Il Plaquenil, come già detto, è un farmaco anti-malaria non certo nuovo, addirittura utilizzato da 70 anni. Nel 2005, alcuni ricercatori statunitensi ne avevano verificato l’efficacia per il trattamento della SARS (debellata già nel 2004). Essendo quest’ultima scatenata sempre dalla grande famiglia dei coronavirus, diversi studiosi hanno pensato di verificare l’effetto proprio del Plaquenil anche sull’attuale Covid-19. Tra i fautori degli studi anche Burioni con l’indagine condotta nel laboratorio di Virologia del San Raffaele di Milano, quest’ultimo fondato e coordinato da Massimo Clementi.

Cosa ci dicono i primi test in laboratorio sul Plaquenil? Le prime verifiche non sono state condotte sulle persone ma, piuttosto, replicando cellule infette dal nuovo coronavirus proprio in laboratorio. Come comunicato in queste ore da Burioni, si è provato ad agire nel seguente modo. Il farmaco anti malaria è stato somministrato a queste cellule in 3 condizioni ovvero solo prima dell’infezione, solo con la malattia in corso e ancora in entrambi i due momenti. Evidenti risultati positivi si sono verificati in quest’ultimo caso, dunque con il medicinale assunto come profilassi prima dell’infezione e dopo come cura. In laboratorio, le cellule così trattate non sono state più distrutte.

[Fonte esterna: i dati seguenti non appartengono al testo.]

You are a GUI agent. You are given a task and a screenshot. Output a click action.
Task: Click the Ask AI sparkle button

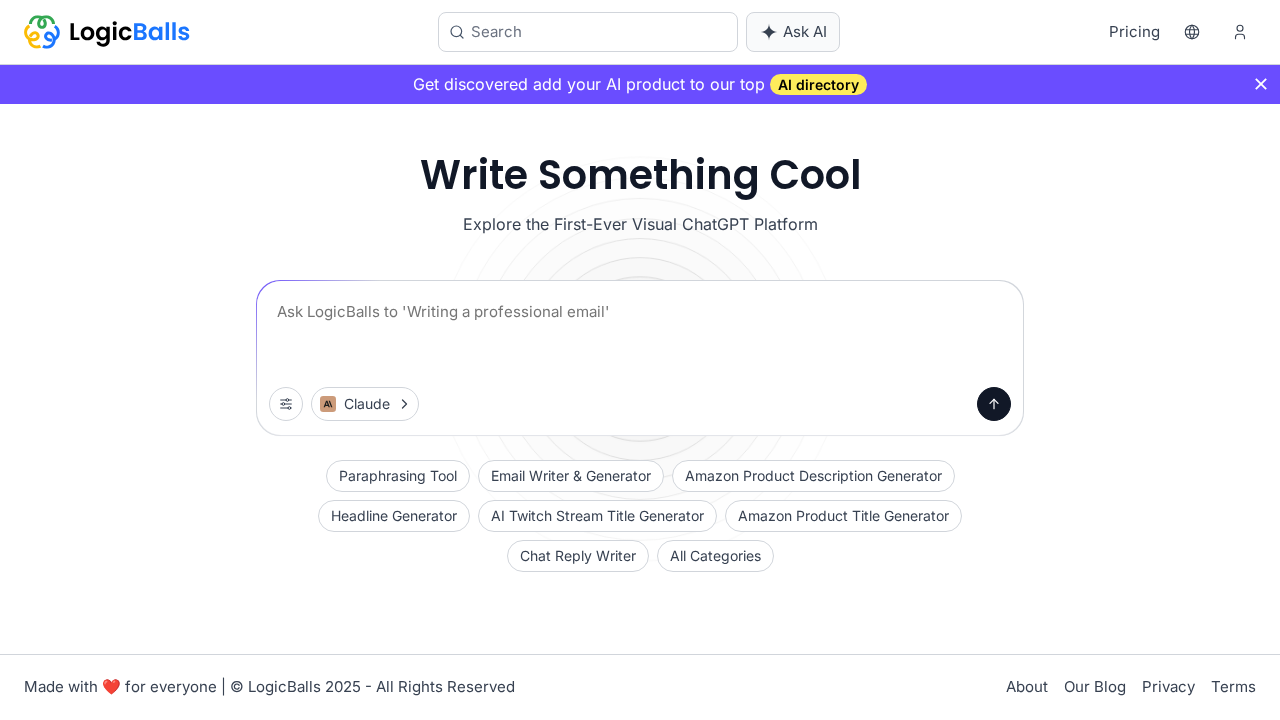(793, 32)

Possiamo ritenere che il Plaquenil possa essere risolutivo nel trattamento del nuovo coronavirus? Nonostante la necessaria prudenza e i test condotti solo in laboratorio, c’è una certa speranza relativa proprio al suo impiego. La recente scoperta va considerata un punto di partenza per la futura applicazione medica, inizialmente magari solo sui soggetti particolarmente a rischio come il personale sanitario.

Va chiarito che il Plaquenil è attualmente in uso per altre patologie come per la cura dell’artrite reumatoide e del Les, lupus eritematoso sistemico. Sono tanti dunque i pazienti che ne fanno un uso assiduo per malattie croniche. I risultati ora svelati non devono assolutamente indurre la popolazione alla corsa al farmaco, tra l’altro vendibile in farmacia solo con presentazione della ricetta medica e portatore anche di effetti collaterali gravi se non somministrato secondo indicazione medica.